2:時間外労働の上限規制の適用を見据えた労働力不足対策の加速と物流構造改革の推進
(担い手にやさしい物流の実現)

今後、生産年齢人口の減少により、トラックドライバーや海運の担い手など、物流産業の労働力不足は更に拍車がかかることが予想される。
Ⅱ.(3)で述べたとおり、我が国の物流産業の生産性はここ数年も停滞していることに鑑みると、このまま将来にわたって生産性が改善されず、労働力の減少が続いた場合、現状の物流サービスが提供不可能になることも予想される。働き方改革関連法に基づき、2024 年度から罰則付きで適用されるトラックドライバーの時間外労働の上限規制も考慮すると、その可能性は決して遠い将来の話ではない。
トラックドライバーをはじめ、物流に従事する労働者の働き方については、輸配送を委託する発荷主や着荷主を含む物流関係者全体で見直すべきである。短いリードタイムやドライバーによる附帯作業などこれまで当然と思われてきた慣習について、今回の大綱策定を機に関係者間で改めて話し合い、必要な見直しを図ることが求められる。
また、物流に携わる労働者の社会的価値が高まる一方、商取引において、物流業務は無償で提供されていると誤解を招くかのような表現は見直しが求められるところである。
一方、物流事業者の効率化に向けた取組も必須である。輸配送業務を共同化するなど、協調できる部分は協調することに加え、季節波動など需要にムラがある状況においては、効率的に空きスペースをマッチングするほか、各種の交通機関や物流施設などの既存のリソースを有効活用するなど、革新的な工夫により物流の生産性を引き上げなければならない。さらに、自動化やデジタル化等の取組を通じて、車両の集中や庫内作業の遅れ等により発生する荷待ち時間を削減し、サプライチェーン上の無駄をなくしていくことも必要である。

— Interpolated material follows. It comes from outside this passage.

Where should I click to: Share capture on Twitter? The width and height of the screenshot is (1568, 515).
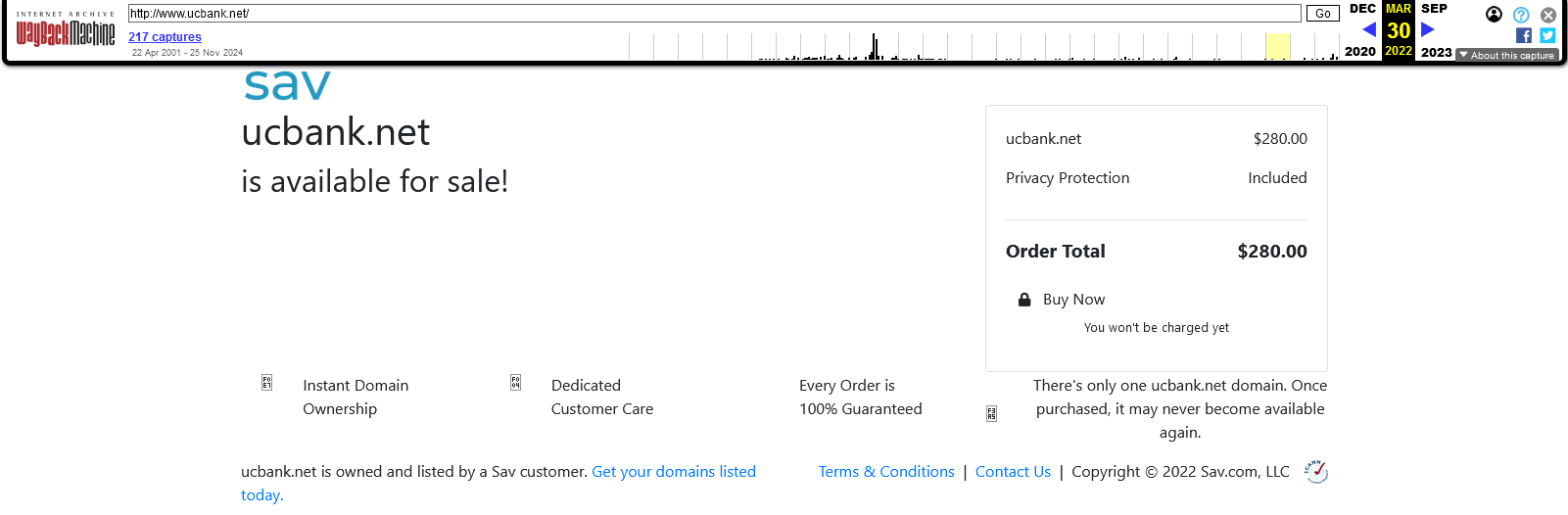click(x=1547, y=35)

さらに、物流のサービス水準維持のためには、新たな労働力の確保という観点も重要である。働き方の改善により、若年層を含む担い手の確保に最大限努めるほか、デジタル機器などを駆使し、業務内容を簡素化・汎用化することで、多様な労働力の確保に努めるべきである。
こうした労働力確保や輸配送の効率化を図りつつ、離島や山間部など物流需要の少ない地域における物流網の維持にも留意すべきであり、官民のみならず住民も巻き込んだ取組も求められる。
物流が社会において見直される中、こうした取組によりその担い手がゆとりを持って働ける魅力的な産業に変貌することで、「担い手にやさしい物流」が実現するものと考える。